**INFORMATION SHOWN**
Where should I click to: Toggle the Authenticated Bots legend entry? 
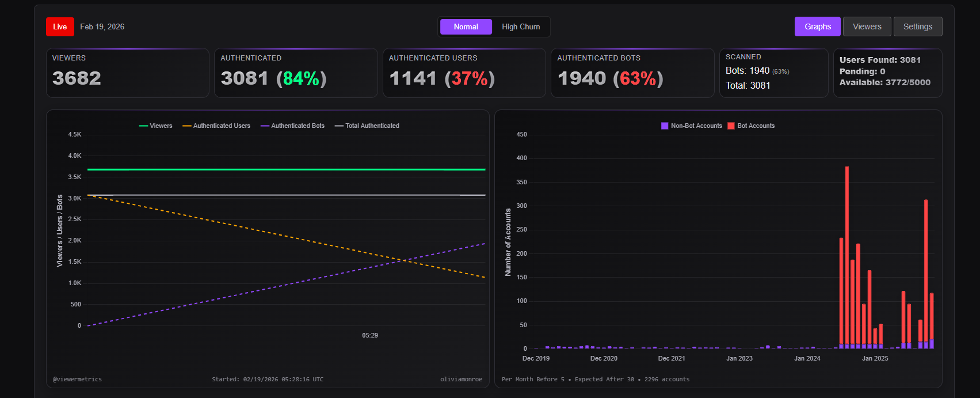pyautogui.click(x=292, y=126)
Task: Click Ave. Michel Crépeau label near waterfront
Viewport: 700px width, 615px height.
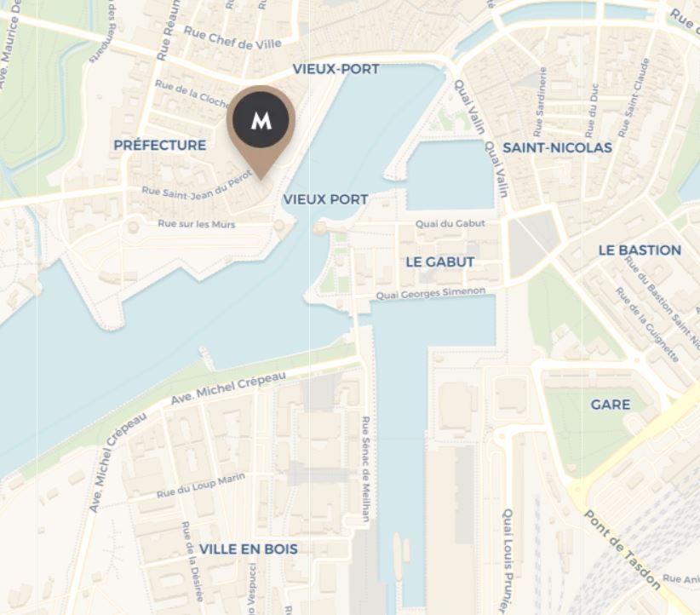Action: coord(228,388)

**PROBLEM DESCRIPTION**
From the line with "Task: Click Ave." to the last line of the material, both inclusive, set down every line exactly and nothing else; omit pictures.

**EXERCISE ANSWER**
Task: Click Ave. Michel Crépeau label near waterfront
Viewport: 700px width, 615px height.
Action: coord(228,388)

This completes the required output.